The album opens with Lay Your Heartbreak; with a call and response figure played on the guitar. There is no amplification. It relies on the strength of its idea. Its as bare bones as it could be, there is no dressing. But again it has the clarity of a dentist’s drill, and the physical actuality of layers of sedimentary rock maybe set at angles by time. Call out: the chords scraped, semi resolving in its movement from one position to the other; response – two hammer-ons taking us further down a slope. This figure is like a mast to which a clipper’s sails are tethered, opening in their measured places until we see the whole thing. I’m fumbling for metaphors to convey how these elements are so inimitably actual.

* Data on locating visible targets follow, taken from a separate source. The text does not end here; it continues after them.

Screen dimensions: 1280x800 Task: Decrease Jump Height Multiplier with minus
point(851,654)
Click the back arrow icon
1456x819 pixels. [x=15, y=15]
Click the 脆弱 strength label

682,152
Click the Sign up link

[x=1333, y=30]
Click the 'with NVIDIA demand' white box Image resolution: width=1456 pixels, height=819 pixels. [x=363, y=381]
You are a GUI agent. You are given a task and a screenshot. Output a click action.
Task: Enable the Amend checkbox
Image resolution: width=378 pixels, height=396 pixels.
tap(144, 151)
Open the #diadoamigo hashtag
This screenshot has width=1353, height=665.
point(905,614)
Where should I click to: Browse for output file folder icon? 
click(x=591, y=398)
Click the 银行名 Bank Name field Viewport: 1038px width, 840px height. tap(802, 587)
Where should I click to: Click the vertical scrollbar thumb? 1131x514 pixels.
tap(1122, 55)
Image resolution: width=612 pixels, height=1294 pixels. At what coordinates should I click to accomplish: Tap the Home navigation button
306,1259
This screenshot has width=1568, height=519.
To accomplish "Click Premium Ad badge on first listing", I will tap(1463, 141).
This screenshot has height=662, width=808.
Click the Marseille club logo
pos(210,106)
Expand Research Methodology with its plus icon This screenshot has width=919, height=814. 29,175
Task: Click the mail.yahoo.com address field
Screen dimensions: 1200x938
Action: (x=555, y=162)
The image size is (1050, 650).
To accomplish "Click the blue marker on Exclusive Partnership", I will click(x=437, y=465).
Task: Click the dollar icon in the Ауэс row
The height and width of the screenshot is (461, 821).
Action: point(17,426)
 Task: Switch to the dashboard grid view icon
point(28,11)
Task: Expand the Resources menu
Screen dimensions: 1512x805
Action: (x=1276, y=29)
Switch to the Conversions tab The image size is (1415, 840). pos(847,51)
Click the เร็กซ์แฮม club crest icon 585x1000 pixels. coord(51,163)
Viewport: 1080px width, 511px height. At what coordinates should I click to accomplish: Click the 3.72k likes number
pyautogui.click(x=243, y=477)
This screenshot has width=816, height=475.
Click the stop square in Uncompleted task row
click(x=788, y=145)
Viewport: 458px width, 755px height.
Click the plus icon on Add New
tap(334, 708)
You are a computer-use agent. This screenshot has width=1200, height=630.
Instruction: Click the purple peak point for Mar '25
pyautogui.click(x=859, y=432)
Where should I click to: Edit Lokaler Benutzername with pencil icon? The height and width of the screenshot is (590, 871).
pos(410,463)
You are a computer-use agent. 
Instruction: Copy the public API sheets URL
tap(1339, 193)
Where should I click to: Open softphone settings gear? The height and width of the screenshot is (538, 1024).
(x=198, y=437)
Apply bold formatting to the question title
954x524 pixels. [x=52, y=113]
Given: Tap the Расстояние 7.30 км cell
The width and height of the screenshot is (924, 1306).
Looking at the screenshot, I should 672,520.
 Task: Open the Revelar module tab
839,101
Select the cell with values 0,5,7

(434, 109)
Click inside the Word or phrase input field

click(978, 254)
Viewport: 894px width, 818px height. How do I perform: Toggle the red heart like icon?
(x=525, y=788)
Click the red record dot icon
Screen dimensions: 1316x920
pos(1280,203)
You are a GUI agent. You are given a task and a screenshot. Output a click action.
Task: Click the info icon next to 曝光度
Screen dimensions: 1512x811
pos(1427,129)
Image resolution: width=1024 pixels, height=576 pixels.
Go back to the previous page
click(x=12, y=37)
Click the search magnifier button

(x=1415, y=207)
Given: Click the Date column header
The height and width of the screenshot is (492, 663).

This is at least just as striking in the live performances.
In a song like Handkerchiefs, where we have the wonderful intimate rhythmn to the phrase “(we’ll talk) into both our handkerchiefs” with, as always, the stresses falling so gracefully, you also have the descending riff played on the electric guitar where it breaks into triplets. How this music effaces the cold surface of a lot of pop music, and (re)installs its devices with a steady warmth of attentiveness and intentionality, how it always stays intimate, how you are always with a person (!), how it has no posturing whatsoever in it. It makes a very special proposal, one that I’d say ee cummings, for example, made in a similar spirit, that can be experienced in the intimacy of every line he wrote as it can in every moment of Winterpills’ recorded work, and was summed up in his statement that Gentleness is the truest power.
In a song that contains echoes of Blue Oyster Cult, Broken Arm, on The Light Divides, you have a series of melodies that repeat a simple rhythm, alternatively climbing and falling in pitch, efficiently building that pressure that is released in the chorus, and the whole thing, as in all of the songs, is language driven – what is said is realized in everything the song does. The song is all about the confrontational words “come out, come out, come out and say it/ why can’t you come out and say it?” There is much material about the abysses between two people in these songs.